### How to complete this task
Within the lines below, the span from the line with "You are a computer-use" to the line with "Viewport: 362px width, 644px height.", both ends included, is to be reproduced exactly, with pictures omitted.

### Provided information
• • • • •

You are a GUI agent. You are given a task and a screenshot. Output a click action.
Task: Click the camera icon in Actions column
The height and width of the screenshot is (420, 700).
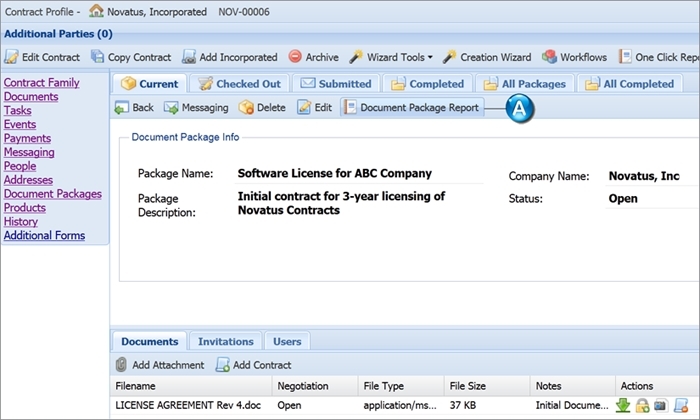tap(661, 405)
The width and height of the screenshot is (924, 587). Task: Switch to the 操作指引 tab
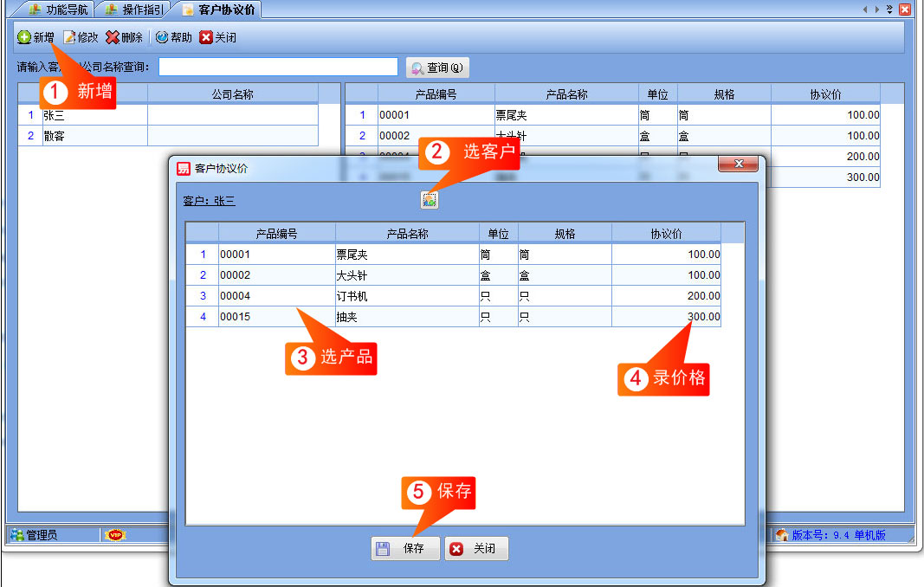click(134, 10)
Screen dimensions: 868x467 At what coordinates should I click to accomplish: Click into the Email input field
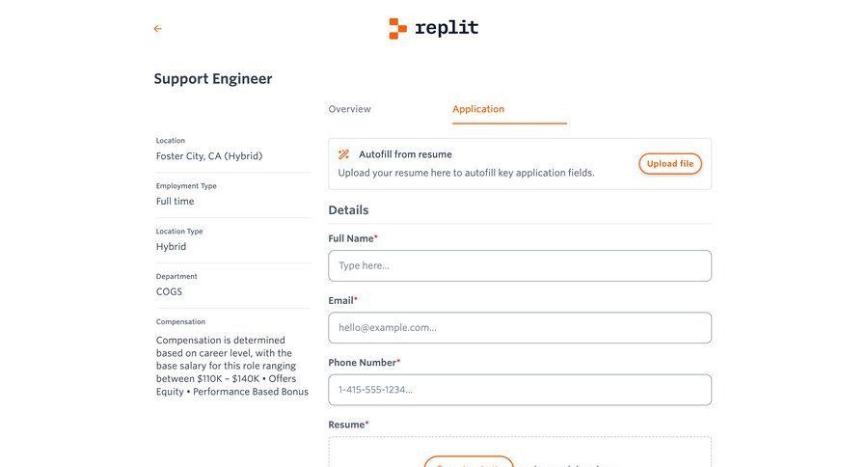520,328
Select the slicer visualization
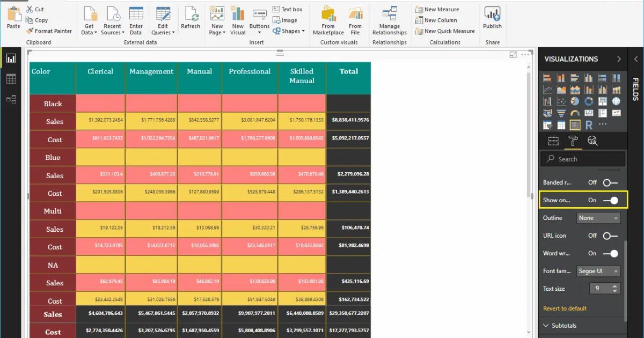This screenshot has height=338, width=644. 548,124
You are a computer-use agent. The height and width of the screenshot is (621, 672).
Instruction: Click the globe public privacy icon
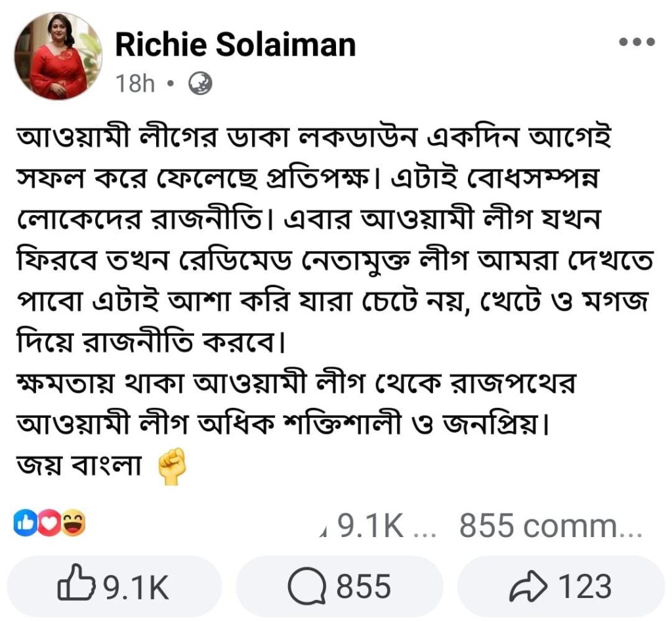(x=198, y=83)
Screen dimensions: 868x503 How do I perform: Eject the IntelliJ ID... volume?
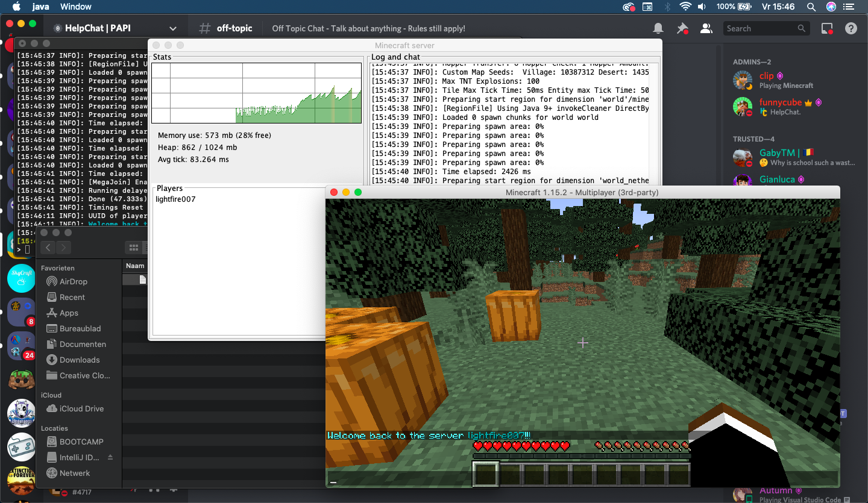[x=110, y=457]
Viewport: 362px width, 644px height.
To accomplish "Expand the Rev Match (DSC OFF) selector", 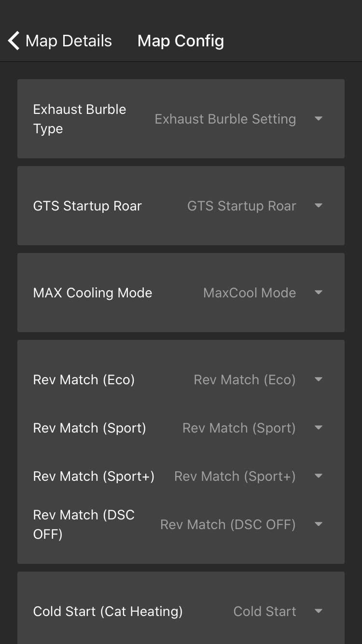I will tap(228, 525).
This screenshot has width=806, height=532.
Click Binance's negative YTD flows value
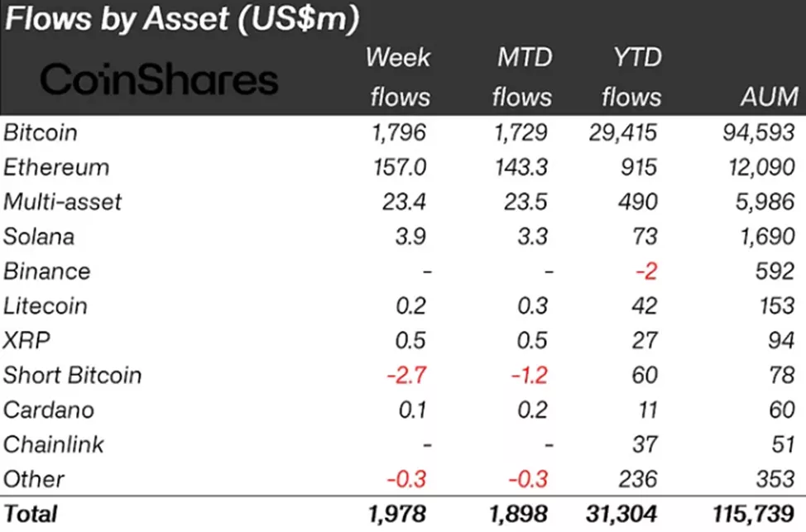point(645,271)
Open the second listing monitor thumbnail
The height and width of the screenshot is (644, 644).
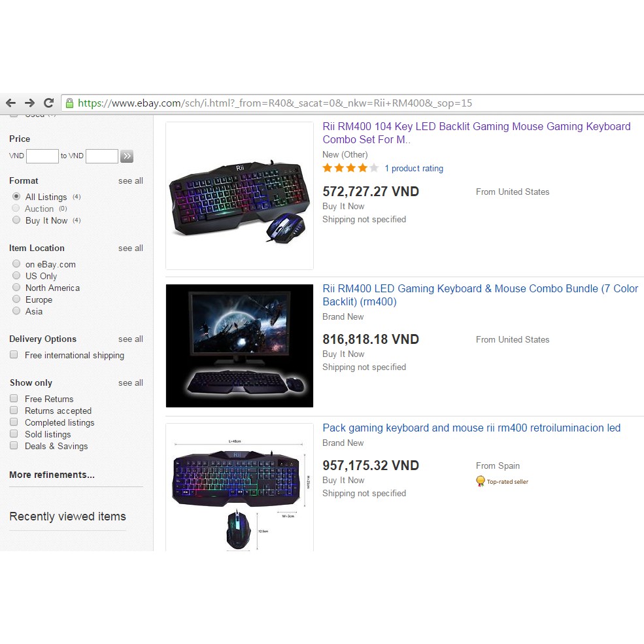click(x=239, y=346)
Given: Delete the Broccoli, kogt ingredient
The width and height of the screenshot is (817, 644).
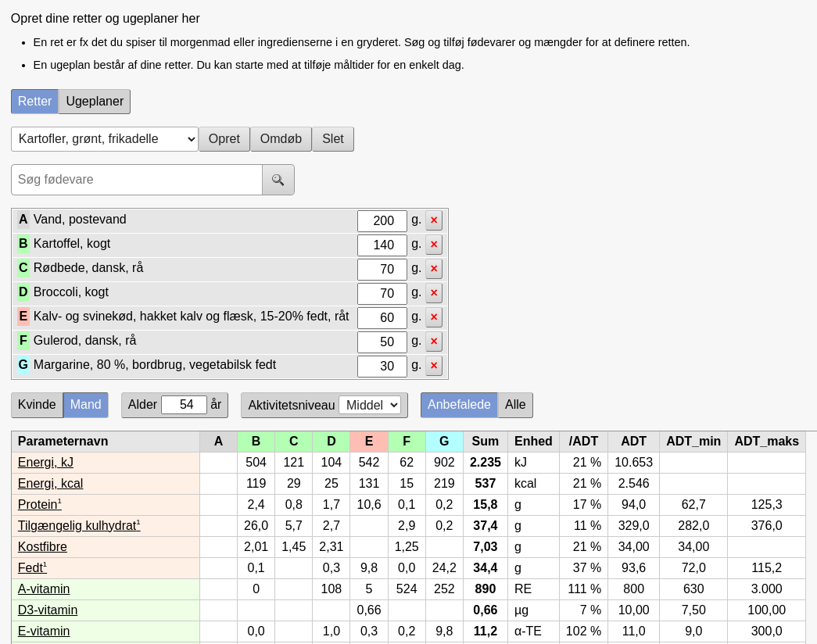Looking at the screenshot, I should [434, 293].
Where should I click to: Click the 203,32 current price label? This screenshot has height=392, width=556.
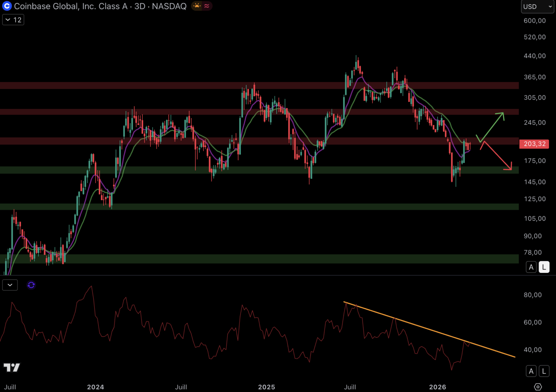point(534,144)
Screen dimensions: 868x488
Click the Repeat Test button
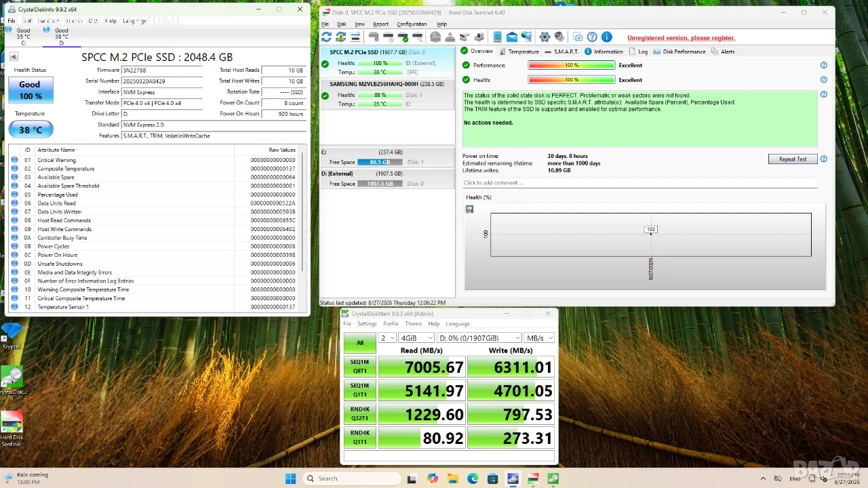pos(793,159)
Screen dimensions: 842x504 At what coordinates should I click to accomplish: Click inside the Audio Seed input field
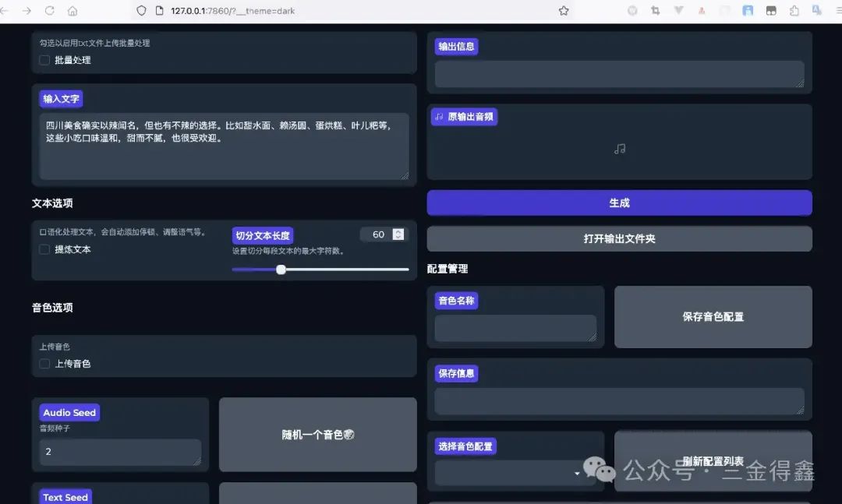119,452
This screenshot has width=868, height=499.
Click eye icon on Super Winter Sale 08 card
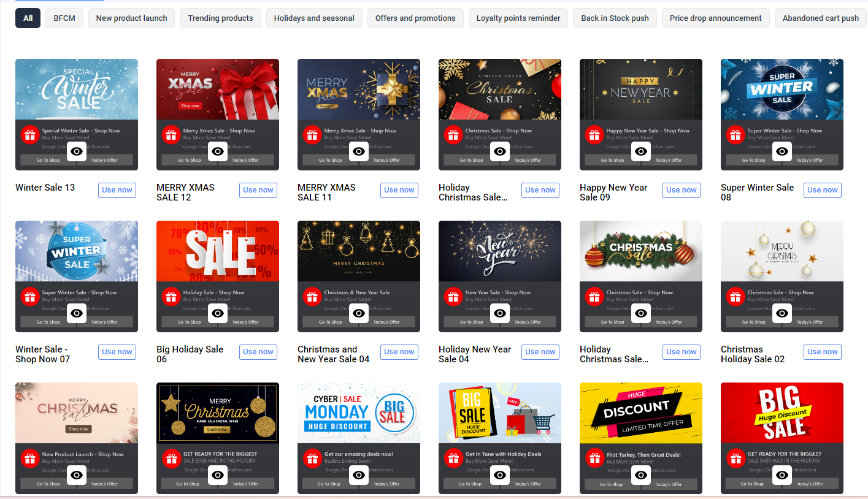782,151
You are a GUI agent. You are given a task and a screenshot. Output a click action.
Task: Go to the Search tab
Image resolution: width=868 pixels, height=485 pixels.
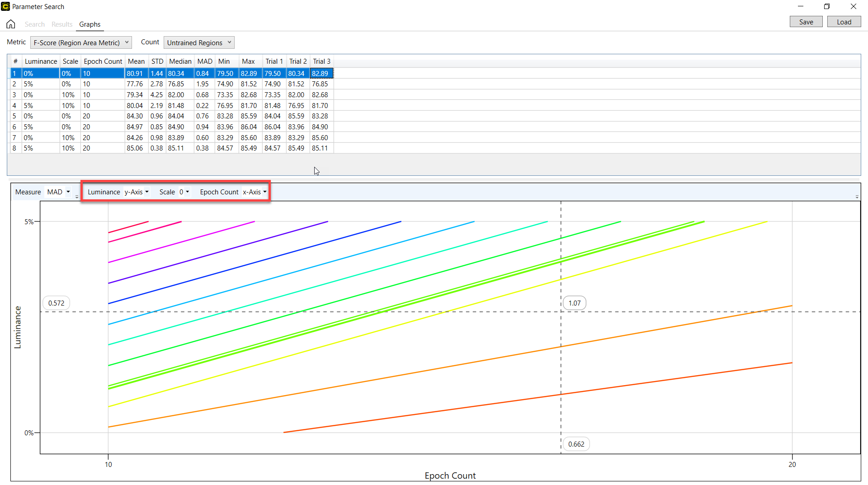coord(34,24)
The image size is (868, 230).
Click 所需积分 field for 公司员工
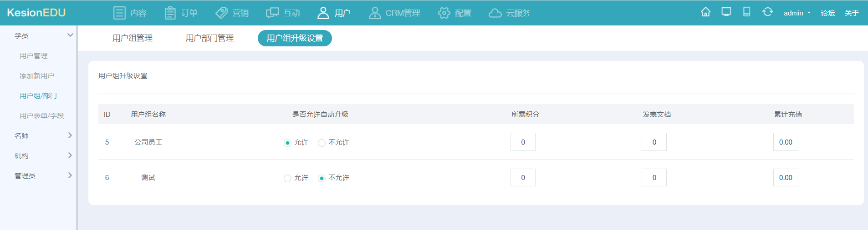(x=523, y=142)
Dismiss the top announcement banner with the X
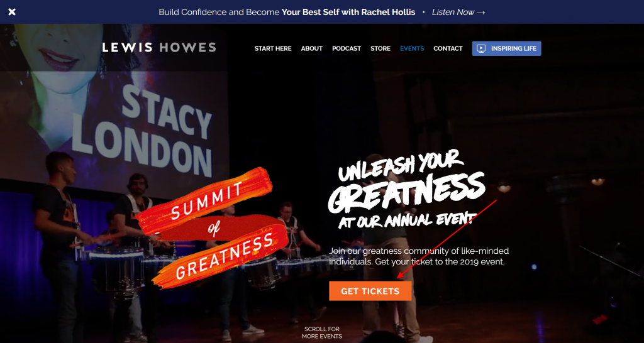This screenshot has height=343, width=644. tap(12, 12)
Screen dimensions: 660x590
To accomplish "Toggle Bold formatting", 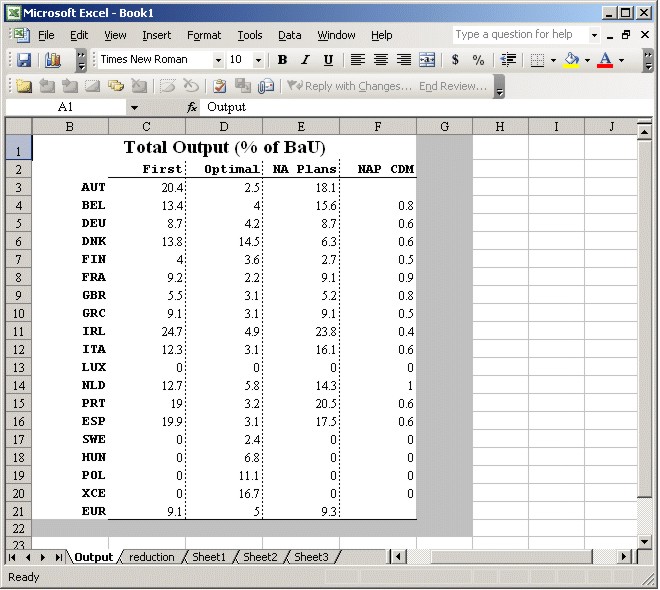I will pyautogui.click(x=282, y=60).

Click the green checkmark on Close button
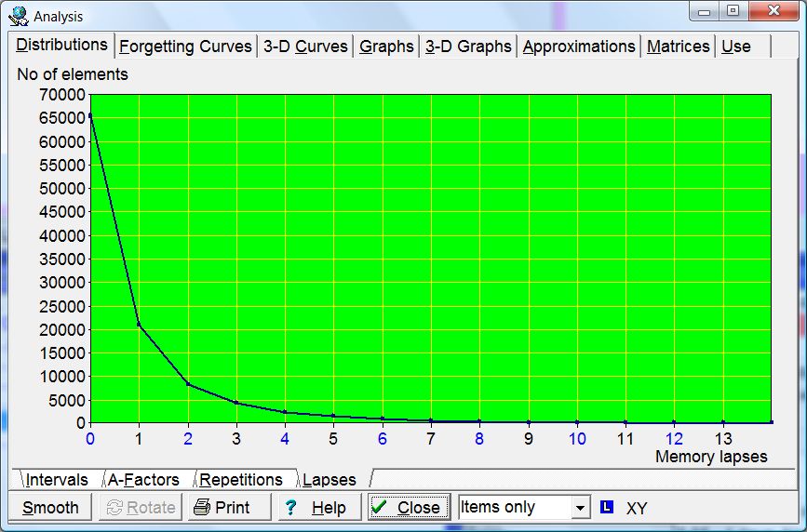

• • • • •

### Reply
You are a computer-use agent. The height and width of the screenshot is (621, 672).
Instruction: Click the globe public privacy icon
(x=198, y=83)
Screen dimensions: 868x503 How do I perform: Eject the IntelliJ ID... volume?
[x=110, y=457]
Viewport: 362px width, 644px height.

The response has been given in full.